*** Excerto da página

No mesmo sentido refere Carlos Cadilha, Regime da Responsabilidade Civil Extracontratual do Estado e Demais Entidades Públicas, edição de 2011, página 220, que «[o] reconhecimento judicial do erro constitui um pré-requisito da responsabilidade civil pelo exercício da função jurisdicional, sendo uma condição prévia à demonstração da ilicitude, como pressuposto necessário do direito à indemnização. Se não se fizer a prova no processo destinado a efectivar a responsabilidade civil, da revogação da decisão que tenha incorrido em erro judiciário, não será possível considerar verificada a ilicitude, pelo que a acção deverá necessariamente improceder».
A propósito, o acórdão do Supremo Tribunal de Justiça de 24.02.2015, processo n.º 2210/12.9TVLSB.L1.S1, refere que «[e]xige-se no nº 2 do citado art. 13º que o pedido de indemnização deve ser fundado na prévia revogação da decisão danosa pela jurisdição competente. Trata-se de opção do legislador derivada da necessidade (…) de compatibilizar o instituto da responsabilidade civil com a segurança e certeza jurídica do caso julgado».
«Assim, o erro de julgamento deve ser demonstrado no próprio processo judicial em que foi cometido e através dos meios de impugnação que forem aí admissíveis; não na acção de responsabilidade em que se pretenda efectivar o direito de indemnização».

******
*** Registos listados

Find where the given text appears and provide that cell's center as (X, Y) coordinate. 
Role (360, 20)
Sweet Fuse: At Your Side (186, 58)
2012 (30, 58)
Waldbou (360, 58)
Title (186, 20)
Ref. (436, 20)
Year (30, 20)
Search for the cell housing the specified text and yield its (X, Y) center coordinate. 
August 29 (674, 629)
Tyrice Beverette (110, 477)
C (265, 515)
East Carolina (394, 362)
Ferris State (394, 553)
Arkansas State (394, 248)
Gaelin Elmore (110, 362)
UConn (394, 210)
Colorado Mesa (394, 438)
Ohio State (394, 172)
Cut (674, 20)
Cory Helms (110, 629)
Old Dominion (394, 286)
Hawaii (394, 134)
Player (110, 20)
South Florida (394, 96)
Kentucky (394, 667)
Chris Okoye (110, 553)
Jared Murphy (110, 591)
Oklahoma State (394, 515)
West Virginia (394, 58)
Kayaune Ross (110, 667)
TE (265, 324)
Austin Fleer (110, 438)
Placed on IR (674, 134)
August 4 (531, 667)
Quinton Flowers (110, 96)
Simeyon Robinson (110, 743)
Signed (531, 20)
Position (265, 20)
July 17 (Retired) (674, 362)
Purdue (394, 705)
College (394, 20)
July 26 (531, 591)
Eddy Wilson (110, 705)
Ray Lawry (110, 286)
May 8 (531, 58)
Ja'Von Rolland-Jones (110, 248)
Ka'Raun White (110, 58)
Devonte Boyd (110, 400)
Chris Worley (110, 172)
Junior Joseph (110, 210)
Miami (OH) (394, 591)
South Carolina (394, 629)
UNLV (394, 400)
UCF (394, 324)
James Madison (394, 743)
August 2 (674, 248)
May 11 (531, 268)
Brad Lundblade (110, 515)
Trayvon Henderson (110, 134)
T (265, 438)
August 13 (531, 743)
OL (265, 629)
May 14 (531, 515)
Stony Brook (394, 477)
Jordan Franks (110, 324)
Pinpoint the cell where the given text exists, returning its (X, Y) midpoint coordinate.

******

• [Objetivo] Reproduza na íntegra, sem qualquer alteração, o excerto sobre a responsabilidade civil do Estado por erro judiciário.

• [A solução]
No mesmo sentido refere Carlos Cadilha, Regime da Responsabilidade Civil Extracontratual do Estado e Demais Entidades Públicas, edição de 2011, página 220, que «[o] reconhecimento judicial do erro constitui um pré-requisito da responsabilidade civil pelo exercício da função jurisdicional, sendo uma condição prévia à demonstração da ilicitude, como pressuposto necessário do direito à indemnização. Se não se fizer a prova no processo destinado a efectivar a responsabilidade civil, da revogação da decisão que tenha incorrido em erro judiciário, não será possível considerar verificada a ilicitude, pelo que a acção deverá necessariamente improceder».
A propósito, o acórdão do Supremo Tribunal de Justiça de 24.02.2015, processo n.º 2210/12.9TVLSB.L1.S1, refere que «[e]xige-se no nº 2 do citado art. 13º que o pedido de indemnização deve ser fundado na prévia revogação da decisão danosa pela jurisdição competente. Trata-se de opção do legislador derivada da necessidade (…) de compatibilizar o instituto da responsabilidade civil com a segurança e certeza jurídica do caso julgado».
«Assim, o erro de julgamento deve ser demonstrado no próprio processo judicial em que foi cometido e através dos meios de impugnação que forem aí admissíveis; não na acção de responsabilidade em que se pretenda efectivar o direito de indemnização».